What you are asked to do:
Among the entries that follow, find every line with the word "icon" and copy it.

--- Data for review ---

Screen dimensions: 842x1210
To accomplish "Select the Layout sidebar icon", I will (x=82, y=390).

---
--- Data for review ---

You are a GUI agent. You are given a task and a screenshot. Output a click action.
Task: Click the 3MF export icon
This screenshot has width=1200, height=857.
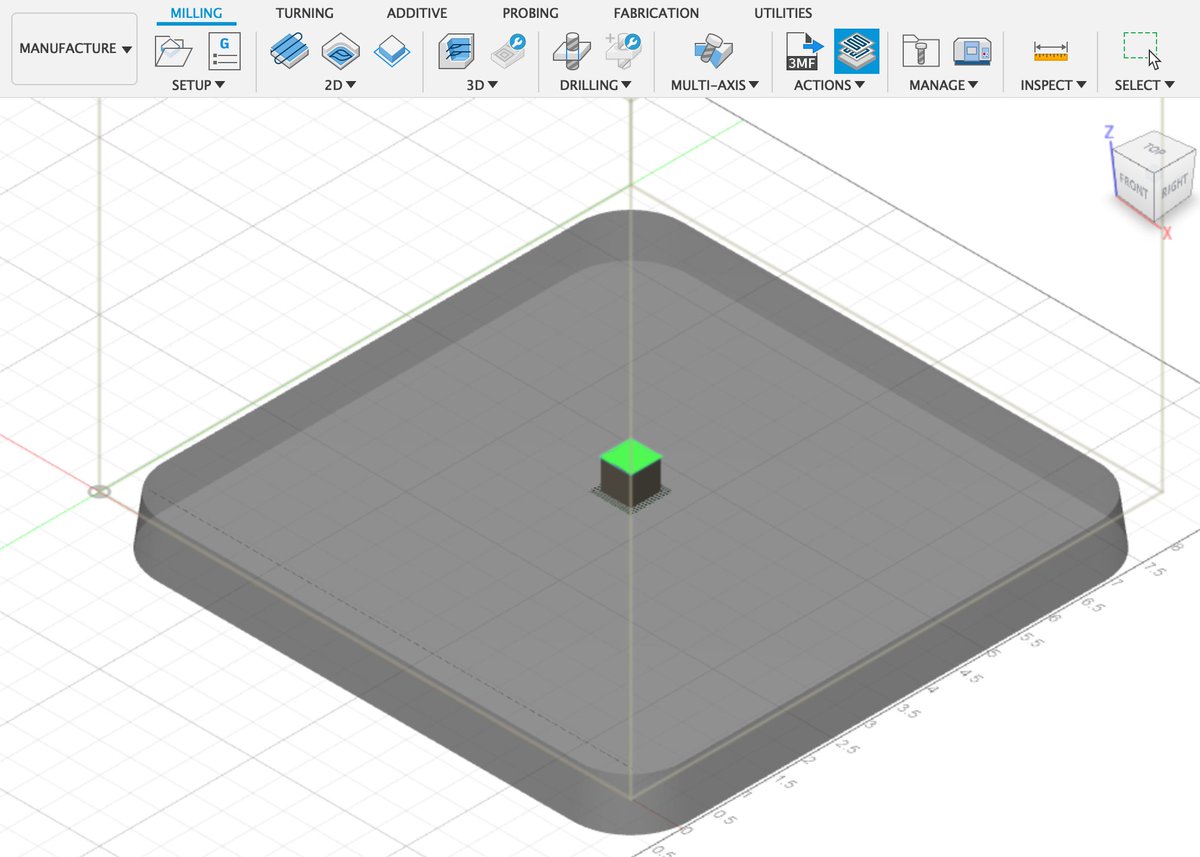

---

Task result:
To accomplish "Select the Layout sidebar icon", I will (x=82, y=390).
Task: Click the 3MF export icon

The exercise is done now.